Nous avons parcourus 170Km, un record « inférieur » battu !
2 et 3 août 2006 de KUSADASI à SAMOS « Ormos Possidonion »
« Du croissant blanc à la croix blanche !»
Nous allons poursuivre notre lente descente vers Marmaris entre Grèce et Turquie au gré des vents et des mouillages abrités. Deux heures de Grand Voile et Génois, quelque fois assistés du moteur, et puis le grand calme dans le chenal entre la côte turque et Samos tellement proche que l’on dirait une même terre.
L’ormos Possidonion nous avait déjà procuré un abri, sans prétention mais plein de charme et de vie authentique. Quelques maisons de vacances, quelques barques de pêche pour le plaisir et un superbe Ketch britannique déjà ancré, un bien beau coup d’œil dans cette baie.L’eau est maintenant à 25°C, beaucoup plus agréable pour la patauge mais sans doute moins favorable au développement des oursins.

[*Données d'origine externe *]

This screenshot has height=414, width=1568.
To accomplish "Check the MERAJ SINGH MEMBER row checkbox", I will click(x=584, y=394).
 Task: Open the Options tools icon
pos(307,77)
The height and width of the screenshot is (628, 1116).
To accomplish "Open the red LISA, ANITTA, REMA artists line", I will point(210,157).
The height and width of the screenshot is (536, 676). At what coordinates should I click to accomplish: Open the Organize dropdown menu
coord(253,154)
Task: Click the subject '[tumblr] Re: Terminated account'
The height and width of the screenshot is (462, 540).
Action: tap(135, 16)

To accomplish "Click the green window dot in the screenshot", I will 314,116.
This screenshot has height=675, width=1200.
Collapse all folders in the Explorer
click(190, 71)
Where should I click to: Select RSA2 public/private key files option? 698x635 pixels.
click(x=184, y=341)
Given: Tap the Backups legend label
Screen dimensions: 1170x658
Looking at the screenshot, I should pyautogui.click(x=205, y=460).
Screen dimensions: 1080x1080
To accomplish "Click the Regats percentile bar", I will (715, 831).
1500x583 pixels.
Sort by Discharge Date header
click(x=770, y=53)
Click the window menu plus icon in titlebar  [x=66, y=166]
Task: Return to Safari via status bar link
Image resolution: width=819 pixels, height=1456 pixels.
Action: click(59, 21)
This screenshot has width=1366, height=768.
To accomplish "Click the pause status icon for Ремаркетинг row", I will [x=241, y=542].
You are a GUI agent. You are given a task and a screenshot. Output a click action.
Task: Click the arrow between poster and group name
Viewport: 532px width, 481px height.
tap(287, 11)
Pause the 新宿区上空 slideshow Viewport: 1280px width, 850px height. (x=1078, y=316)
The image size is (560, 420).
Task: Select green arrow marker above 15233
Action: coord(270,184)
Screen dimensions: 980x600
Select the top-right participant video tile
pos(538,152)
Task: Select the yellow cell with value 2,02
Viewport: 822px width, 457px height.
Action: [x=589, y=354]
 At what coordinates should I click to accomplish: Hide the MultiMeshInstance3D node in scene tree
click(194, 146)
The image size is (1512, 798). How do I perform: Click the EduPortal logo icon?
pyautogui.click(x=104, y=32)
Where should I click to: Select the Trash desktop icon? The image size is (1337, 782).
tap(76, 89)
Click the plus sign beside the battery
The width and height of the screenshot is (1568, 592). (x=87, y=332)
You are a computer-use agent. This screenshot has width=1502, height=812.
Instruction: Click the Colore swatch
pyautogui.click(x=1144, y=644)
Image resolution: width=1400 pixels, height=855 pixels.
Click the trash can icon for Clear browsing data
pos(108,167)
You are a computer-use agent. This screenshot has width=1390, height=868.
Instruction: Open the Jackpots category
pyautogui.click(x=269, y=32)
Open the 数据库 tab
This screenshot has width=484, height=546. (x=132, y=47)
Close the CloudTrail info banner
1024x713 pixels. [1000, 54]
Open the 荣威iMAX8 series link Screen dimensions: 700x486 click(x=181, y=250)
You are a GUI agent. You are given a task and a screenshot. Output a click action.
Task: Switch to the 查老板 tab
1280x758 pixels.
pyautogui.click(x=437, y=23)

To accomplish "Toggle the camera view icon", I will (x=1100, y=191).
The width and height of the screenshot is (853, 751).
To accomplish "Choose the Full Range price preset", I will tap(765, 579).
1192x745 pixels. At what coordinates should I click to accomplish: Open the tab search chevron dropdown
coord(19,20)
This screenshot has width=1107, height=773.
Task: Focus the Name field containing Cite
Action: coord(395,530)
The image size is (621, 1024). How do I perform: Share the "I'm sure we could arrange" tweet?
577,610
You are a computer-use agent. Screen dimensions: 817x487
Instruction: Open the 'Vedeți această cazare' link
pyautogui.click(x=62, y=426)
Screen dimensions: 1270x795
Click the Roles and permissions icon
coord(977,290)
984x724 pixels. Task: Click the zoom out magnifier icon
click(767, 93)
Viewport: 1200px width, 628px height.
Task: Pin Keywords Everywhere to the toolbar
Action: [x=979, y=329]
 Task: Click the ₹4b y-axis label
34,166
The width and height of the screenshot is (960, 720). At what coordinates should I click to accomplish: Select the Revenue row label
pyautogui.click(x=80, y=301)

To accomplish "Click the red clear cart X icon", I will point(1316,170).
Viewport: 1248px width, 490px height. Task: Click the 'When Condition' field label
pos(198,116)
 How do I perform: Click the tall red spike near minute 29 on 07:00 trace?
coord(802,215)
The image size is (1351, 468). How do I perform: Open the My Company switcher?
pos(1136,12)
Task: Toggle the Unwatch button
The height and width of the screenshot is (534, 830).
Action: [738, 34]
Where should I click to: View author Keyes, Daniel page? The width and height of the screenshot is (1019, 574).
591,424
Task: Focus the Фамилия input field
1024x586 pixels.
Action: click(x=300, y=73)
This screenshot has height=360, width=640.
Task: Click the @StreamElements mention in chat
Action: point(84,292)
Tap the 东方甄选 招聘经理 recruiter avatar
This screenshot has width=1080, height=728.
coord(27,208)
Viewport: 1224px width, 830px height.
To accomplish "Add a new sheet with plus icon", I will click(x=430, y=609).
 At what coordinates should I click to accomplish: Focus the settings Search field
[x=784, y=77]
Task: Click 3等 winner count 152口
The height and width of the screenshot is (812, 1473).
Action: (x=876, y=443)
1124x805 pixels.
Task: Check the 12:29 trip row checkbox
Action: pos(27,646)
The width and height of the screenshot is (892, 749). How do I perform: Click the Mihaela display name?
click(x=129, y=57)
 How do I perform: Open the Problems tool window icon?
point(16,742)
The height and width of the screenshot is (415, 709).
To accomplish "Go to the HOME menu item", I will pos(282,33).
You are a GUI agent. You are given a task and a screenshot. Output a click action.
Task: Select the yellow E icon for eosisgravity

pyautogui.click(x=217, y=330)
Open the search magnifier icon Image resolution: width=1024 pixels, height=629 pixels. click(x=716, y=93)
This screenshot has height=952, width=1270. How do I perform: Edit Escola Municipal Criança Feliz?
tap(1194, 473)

Nous nous entraînons au Rummiscube, très célèbre en Turquie sous le nom de Okey, en prévision de futures parties avec Arthur.
4 août 2006 SAMOS de Possidonion à Pythagorion
« 2x2=4! »
Un tout petit vent nous pousse dans le chenal, juste assez pour gonfler le génois et propulser (un bien grand mot !) Logos à la vitesse de 3N !! Bien peu pour mon skipper qui aurait préféré
sortir la grande toile, mais se mettre en batterie pour si peu fait réfléchir. La marina en "construction" en 2003 est maintenant achevée et semble un bon spot pour laisser un bateau quelques jours.
Pour aujourd’hui, heureux de nous frotter un peu au monde et de bénéficier de l’animation d’un petit port, c’est dans la cité de Pythagore que nous appontons. Une honorable vieille dame en bois répondant au doux nom de « Couronne de Marie » vient se placer à côté de Logos. L’un à 20 ans, l’autre 73 ans. Si elle pouvait nous raconter son histoire !
Sous le buste de Pythagore, inventeur aussi de la table de multiplication, la soirée se termine très agréablement par le concert donné par une chorale de Samos dont voix et instrumentistes font preuve d’une musicalité et d’un enthousiasme très communicatifs.